[REQUEST] Could you return, unchanged, the rows of the stored data from the very first line through the line containing "center [349, 52]."?

(Stored data)
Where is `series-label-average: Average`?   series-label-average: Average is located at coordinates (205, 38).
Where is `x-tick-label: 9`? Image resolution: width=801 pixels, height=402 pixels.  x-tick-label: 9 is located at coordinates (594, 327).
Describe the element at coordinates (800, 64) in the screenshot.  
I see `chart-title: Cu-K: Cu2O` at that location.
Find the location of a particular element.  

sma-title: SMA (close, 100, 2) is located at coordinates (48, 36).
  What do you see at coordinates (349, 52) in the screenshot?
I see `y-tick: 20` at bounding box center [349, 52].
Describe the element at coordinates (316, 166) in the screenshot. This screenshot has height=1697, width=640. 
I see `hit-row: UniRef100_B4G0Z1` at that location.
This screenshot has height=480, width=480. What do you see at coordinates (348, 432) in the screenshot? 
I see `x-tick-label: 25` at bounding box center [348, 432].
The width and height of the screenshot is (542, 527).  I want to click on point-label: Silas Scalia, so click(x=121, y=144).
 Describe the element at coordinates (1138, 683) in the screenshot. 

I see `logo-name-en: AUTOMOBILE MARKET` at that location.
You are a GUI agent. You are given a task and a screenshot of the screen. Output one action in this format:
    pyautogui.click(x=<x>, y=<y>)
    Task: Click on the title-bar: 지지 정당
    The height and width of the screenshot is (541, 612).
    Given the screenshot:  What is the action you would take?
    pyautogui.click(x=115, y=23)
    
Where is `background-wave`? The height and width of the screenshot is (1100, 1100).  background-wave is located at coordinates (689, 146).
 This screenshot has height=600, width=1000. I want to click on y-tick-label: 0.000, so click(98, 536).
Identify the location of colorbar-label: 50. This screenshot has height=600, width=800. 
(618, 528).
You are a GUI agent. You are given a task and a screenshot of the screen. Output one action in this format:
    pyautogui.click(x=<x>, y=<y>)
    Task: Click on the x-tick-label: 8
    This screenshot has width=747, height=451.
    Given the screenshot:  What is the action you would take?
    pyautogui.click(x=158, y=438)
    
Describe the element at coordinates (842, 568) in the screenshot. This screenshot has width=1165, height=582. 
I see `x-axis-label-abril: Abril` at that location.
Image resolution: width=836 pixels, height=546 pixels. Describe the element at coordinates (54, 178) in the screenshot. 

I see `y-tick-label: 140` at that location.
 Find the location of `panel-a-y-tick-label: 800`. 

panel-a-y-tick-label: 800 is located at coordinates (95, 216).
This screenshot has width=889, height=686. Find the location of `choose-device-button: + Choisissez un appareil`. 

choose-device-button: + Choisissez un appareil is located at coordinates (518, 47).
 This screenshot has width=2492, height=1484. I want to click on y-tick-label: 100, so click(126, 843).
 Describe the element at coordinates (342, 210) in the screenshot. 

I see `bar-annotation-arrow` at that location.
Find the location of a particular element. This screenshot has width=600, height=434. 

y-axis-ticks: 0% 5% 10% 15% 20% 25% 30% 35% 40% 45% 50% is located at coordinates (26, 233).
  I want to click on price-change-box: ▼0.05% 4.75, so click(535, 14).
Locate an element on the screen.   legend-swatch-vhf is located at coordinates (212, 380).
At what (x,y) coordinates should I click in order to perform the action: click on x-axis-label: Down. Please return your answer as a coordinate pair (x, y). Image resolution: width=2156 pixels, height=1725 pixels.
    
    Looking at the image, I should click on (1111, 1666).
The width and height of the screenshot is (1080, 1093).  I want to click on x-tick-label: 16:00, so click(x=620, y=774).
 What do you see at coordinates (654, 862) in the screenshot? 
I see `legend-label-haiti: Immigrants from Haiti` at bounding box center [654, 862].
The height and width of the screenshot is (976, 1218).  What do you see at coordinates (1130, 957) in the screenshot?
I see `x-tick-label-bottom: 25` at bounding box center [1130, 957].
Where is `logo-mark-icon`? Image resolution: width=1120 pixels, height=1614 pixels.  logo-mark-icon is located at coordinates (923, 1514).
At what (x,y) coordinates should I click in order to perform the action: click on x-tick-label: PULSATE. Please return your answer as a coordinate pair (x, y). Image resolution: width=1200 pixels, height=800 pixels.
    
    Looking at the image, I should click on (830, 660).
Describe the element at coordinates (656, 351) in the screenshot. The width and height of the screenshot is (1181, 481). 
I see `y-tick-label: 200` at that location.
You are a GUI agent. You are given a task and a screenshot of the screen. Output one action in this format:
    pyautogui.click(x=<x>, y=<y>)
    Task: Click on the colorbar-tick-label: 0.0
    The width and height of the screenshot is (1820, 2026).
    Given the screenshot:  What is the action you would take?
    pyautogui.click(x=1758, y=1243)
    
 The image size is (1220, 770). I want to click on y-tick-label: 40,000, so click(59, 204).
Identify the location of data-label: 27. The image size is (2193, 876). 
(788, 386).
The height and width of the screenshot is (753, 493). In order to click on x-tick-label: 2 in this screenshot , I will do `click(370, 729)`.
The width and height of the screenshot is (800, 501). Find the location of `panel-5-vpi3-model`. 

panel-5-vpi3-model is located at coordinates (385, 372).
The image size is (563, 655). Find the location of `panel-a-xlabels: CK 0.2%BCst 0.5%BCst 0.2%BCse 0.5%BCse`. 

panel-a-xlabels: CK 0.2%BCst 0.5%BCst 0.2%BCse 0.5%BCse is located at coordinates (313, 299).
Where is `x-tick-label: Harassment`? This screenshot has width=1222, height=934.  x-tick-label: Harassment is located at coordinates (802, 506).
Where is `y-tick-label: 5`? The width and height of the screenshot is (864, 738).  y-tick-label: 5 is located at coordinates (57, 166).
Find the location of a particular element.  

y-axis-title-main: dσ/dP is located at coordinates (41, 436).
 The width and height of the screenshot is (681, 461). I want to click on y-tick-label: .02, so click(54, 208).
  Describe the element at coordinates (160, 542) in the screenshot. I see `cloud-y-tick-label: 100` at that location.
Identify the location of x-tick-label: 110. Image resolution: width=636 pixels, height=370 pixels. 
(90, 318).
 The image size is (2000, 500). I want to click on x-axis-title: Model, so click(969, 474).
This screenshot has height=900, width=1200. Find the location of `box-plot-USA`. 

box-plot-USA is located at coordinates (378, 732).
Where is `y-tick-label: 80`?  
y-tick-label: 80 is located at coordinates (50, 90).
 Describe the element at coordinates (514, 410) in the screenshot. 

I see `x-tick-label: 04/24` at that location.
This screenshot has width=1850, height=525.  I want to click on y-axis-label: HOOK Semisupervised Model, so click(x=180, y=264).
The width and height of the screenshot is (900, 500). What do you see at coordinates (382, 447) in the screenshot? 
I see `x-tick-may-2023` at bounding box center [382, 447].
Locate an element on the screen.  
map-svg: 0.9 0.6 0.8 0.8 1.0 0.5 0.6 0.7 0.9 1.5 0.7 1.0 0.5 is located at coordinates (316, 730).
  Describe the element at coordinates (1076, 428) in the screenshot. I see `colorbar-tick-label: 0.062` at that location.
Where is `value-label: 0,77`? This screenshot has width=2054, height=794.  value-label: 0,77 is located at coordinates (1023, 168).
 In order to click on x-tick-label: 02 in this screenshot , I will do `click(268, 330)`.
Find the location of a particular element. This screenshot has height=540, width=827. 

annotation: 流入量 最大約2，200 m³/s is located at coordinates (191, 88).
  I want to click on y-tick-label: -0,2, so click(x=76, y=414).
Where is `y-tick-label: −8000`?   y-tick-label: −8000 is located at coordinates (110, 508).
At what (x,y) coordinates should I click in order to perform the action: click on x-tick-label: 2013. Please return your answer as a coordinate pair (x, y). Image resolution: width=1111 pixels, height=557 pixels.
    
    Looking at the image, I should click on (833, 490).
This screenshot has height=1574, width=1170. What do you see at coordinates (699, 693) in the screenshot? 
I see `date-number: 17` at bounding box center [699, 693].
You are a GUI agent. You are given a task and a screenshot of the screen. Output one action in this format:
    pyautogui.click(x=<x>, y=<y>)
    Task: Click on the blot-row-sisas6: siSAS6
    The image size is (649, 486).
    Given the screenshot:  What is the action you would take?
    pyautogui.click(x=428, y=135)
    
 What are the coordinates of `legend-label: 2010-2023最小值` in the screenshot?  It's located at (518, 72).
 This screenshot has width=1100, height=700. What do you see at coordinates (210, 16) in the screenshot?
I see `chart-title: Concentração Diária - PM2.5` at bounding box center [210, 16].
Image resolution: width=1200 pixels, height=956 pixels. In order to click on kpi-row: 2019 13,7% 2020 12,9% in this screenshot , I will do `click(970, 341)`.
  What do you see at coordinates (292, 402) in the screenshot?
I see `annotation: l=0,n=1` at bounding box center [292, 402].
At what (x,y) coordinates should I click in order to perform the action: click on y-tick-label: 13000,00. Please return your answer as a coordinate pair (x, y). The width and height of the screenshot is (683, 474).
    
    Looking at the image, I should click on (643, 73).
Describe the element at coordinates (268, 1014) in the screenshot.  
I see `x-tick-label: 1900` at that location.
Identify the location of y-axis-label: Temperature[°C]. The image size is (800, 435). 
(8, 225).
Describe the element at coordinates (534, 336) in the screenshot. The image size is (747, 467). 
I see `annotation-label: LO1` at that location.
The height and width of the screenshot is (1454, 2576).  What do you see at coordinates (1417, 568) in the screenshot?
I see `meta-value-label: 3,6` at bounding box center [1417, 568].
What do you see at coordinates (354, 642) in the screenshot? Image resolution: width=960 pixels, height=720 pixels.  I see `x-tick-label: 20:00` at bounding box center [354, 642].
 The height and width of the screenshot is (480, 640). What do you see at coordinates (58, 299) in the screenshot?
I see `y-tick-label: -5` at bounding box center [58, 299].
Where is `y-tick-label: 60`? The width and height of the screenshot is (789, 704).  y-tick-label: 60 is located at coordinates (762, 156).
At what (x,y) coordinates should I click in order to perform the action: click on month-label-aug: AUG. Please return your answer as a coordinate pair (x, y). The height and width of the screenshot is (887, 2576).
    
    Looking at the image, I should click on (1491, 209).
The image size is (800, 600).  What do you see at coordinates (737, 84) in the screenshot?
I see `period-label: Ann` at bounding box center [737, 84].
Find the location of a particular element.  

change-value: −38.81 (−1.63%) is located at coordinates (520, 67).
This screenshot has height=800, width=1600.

[SOLUTION FOR THIS EXERCISE]
Where is `series-label-average: Average`?   series-label-average: Average is located at coordinates (205, 38).
Where is `x-tick-label: 9`? Image resolution: width=801 pixels, height=402 pixels.  x-tick-label: 9 is located at coordinates (594, 327).
Describe the element at coordinates (800, 64) in the screenshot.  
I see `chart-title: Cu-K: Cu2O` at that location.
Find the location of a particular element.  

sma-title: SMA (close, 100, 2) is located at coordinates (48, 36).
  What do you see at coordinates (349, 52) in the screenshot?
I see `y-tick: 20` at bounding box center [349, 52].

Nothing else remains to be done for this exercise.